To snorkel at the surface or dive the depths
Jade Howe writes.
16 June 2022
I'm at the two-year mark of my Psychotherapy journey and translating the traverse into words feels important.
I had all of the normal preconceptions of therapy beforehand. I thought it would help me understand myself and my world in a more wholesome way; it would help me build resiliency as I was struggling with post-natal depression; it would be somewhere I could vent all of my truths and they be held as real and valid. And this has been the case.
Though what I wasn't expecting, was to feel so much more wholesome, so much more grounded and real, that my pain and my fear became as present as my pleasure. I have so many moments in my days now, where I gaze at my son as he watches ants crossing a paving stone and I can physically feel the euphoria gush through my cells. Where I hug my partner and sink into his beautiful soul, like a pillow and think 'magic'. So many present, sensational moments that I used to miss, time after time after time. And simultaneously, I feel the pain and the fear of realisations like, my parents aren't going to live forever. My chest tightens like a giant hand has scrunched my lungs and stomach in one, sharp grasp.

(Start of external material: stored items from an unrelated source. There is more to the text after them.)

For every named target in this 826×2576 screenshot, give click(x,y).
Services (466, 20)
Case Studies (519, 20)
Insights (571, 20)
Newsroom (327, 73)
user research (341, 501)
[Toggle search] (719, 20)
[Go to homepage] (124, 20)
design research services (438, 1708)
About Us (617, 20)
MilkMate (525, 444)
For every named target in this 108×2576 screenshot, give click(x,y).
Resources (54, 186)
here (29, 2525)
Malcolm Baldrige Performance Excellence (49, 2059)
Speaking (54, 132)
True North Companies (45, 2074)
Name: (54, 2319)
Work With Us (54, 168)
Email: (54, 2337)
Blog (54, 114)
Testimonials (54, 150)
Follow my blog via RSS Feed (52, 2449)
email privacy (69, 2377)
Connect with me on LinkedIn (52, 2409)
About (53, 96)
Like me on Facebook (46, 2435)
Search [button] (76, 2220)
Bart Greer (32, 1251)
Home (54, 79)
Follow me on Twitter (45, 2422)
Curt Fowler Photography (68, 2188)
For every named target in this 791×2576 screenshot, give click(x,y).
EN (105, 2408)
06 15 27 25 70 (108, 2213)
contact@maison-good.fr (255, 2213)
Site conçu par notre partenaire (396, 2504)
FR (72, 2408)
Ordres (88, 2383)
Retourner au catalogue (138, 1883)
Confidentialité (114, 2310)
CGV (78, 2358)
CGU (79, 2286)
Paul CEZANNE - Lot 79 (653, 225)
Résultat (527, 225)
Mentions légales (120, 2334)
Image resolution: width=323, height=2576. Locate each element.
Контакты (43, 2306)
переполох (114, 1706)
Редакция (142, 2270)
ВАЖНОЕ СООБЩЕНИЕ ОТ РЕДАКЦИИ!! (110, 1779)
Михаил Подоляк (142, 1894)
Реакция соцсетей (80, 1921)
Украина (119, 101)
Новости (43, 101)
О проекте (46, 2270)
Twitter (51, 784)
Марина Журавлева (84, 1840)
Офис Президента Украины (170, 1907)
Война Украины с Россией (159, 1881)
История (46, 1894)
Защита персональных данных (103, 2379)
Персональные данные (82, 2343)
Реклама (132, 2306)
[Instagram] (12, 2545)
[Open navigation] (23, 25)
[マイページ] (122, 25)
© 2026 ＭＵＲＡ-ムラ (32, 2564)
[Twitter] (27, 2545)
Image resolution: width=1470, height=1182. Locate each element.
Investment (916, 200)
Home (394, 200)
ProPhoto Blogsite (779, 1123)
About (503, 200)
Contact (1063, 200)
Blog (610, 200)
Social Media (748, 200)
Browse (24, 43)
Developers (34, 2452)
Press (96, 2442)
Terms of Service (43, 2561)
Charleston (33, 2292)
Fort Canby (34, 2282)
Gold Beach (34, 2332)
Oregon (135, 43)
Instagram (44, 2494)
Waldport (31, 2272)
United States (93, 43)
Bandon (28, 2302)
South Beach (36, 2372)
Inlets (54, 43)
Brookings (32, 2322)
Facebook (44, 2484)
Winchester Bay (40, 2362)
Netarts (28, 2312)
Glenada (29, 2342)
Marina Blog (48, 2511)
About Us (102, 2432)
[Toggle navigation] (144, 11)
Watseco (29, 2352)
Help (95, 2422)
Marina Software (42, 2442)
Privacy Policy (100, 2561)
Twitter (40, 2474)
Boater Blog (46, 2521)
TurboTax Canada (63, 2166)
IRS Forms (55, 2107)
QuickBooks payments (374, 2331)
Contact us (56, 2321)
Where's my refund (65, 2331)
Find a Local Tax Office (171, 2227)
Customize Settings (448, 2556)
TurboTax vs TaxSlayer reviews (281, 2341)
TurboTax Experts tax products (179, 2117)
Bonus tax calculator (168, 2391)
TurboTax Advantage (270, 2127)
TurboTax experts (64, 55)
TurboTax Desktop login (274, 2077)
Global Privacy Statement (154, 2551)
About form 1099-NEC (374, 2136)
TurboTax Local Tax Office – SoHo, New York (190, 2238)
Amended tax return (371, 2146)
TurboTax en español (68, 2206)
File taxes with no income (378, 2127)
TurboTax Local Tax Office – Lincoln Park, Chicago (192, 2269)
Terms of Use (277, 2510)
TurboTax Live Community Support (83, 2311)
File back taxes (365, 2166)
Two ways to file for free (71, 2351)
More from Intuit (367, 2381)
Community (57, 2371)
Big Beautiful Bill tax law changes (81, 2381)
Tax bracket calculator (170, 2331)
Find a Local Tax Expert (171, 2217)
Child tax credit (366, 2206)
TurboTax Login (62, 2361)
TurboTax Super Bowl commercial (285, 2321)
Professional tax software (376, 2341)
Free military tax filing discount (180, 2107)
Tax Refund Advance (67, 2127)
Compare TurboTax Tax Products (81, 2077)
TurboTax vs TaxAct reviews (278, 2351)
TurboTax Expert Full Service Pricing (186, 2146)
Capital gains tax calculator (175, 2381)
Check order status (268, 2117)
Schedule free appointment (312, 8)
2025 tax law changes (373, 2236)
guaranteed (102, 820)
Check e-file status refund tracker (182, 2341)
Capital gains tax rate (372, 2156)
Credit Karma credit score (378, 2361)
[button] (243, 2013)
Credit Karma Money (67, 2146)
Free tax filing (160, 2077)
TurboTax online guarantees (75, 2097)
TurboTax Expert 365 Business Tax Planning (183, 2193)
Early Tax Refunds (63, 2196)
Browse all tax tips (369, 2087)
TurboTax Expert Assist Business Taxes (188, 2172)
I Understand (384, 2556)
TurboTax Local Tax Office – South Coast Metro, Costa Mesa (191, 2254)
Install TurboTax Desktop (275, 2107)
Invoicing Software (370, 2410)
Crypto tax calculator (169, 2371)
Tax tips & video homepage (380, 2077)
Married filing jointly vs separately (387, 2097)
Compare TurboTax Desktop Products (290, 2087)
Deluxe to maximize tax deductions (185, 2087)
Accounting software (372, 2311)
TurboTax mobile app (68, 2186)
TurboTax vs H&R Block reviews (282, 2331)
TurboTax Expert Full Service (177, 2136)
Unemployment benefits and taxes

And perhaps, as a Psychotherapist in training myself, my journey has been fast-tracked. I am not only learning what my own cognitive and embodied processes are in therapy, but I am also on the road to understanding them in conceptual way. For example, I know, that my inherent itch to attend to another person's needs above my own is a creative adjustment I made as a child to ensure attachment to my primary caregiver. I now know why this manifested, but more importantly, I recognise how it feels in my body. And how could I possibly hold my future clients safe, without this multi-faceted knowing? This is a whole integration process.
With increased exploration of self in the therapy journey, comes an integration of pieces of us that we may have lost contact with. Once we start meeting these lost parts of our whole self and we begin to explore them physically (how the body holds them), mentally and emotionally; the nuances start to appear. The pleasure and the magic; and the fear, sorrow and rage. The thing is, you cannot start to release the mute button and choose what becomes more illuminated. You either live your life slightly overcast and functional; or you push that a-jar door open and let the joy-and-pain of life flood in, like rapids at a waterpark, interweaving together in dancing waves.
I used to hear those cliches of 'Life is short' and think 'Indeed'; yet moments later, I'm lost again in my usual narrative. But through time, it becomes very hard to get lost when you begin to know your whole self. You cannot get lost at home.
Psychotherapy is as pleasurable as it is petrifying. And my bias wants to ensure that it's a requisition for all of us. But I am still curious, still wholesome-in-mind. And I wonder, what do you think? Is it best to 'keep the sound down', to snorkel at the surface? Or to free dive to the depths of those unfeigned waves?